GIVEN PROBLEM
Put every line of the material below into a numbered list, skipping blank lines and leaving out the pictures.

DATA PROVIDED
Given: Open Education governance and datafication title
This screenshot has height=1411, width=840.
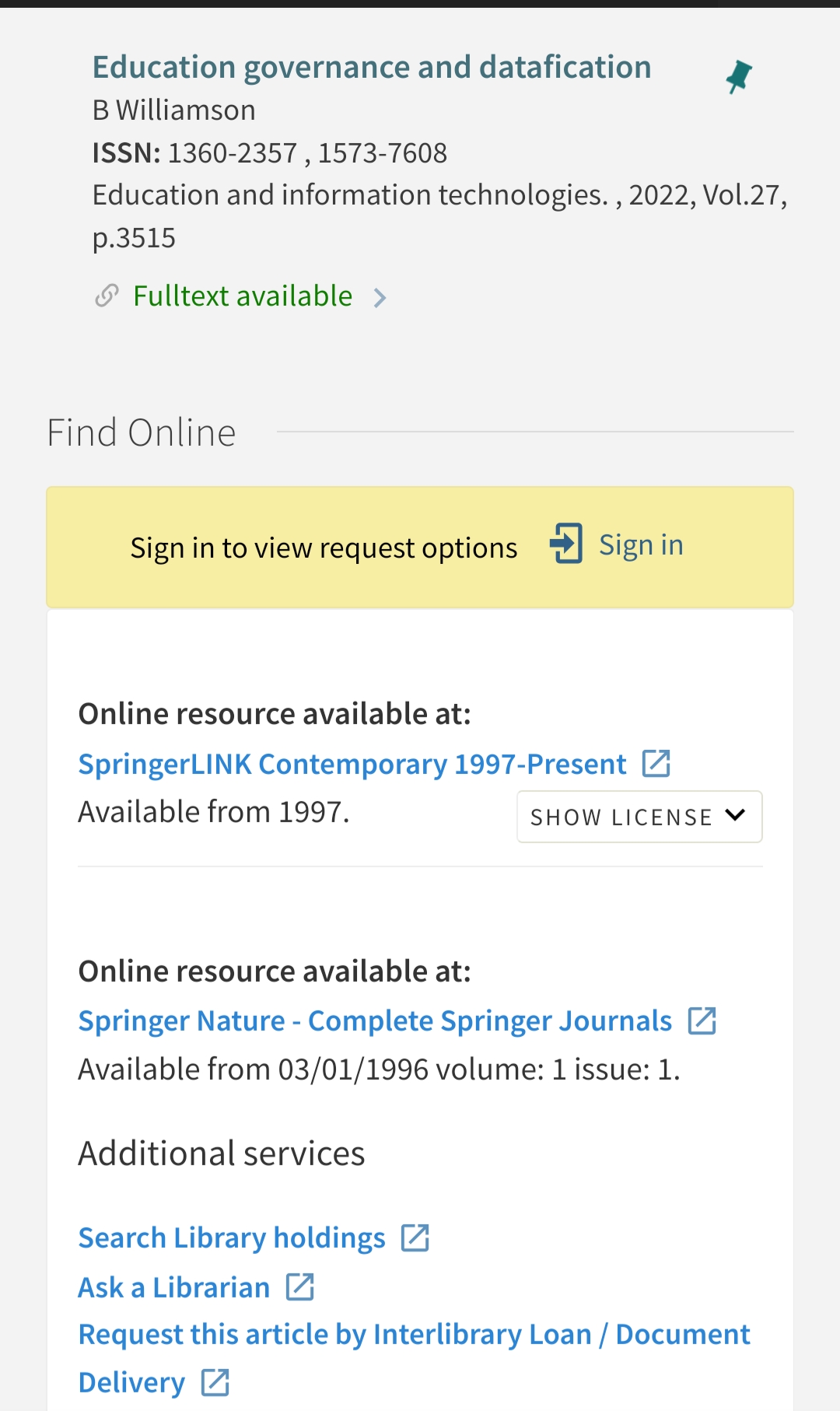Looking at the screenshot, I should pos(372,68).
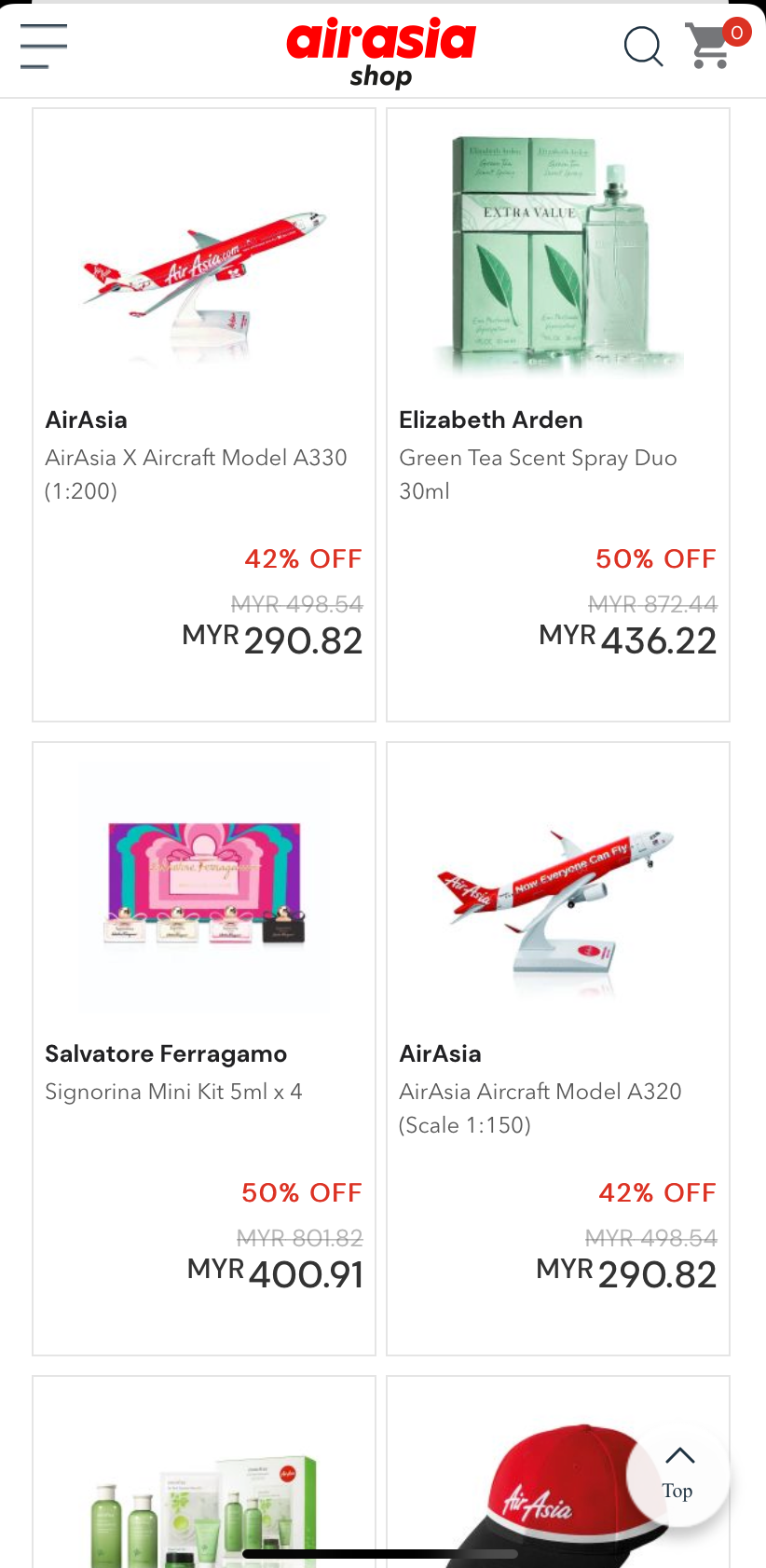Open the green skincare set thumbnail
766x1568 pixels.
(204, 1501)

SOLUTION TO THE PROBLEM
1. Given: Open Education governance and datafication title
2. This screenshot has height=1411, width=840.
3. Looking at the screenshot, I should pos(372,68).
4. Open the green skincare set thumbnail
5. 766x1568 pixels.
6. (204, 1501)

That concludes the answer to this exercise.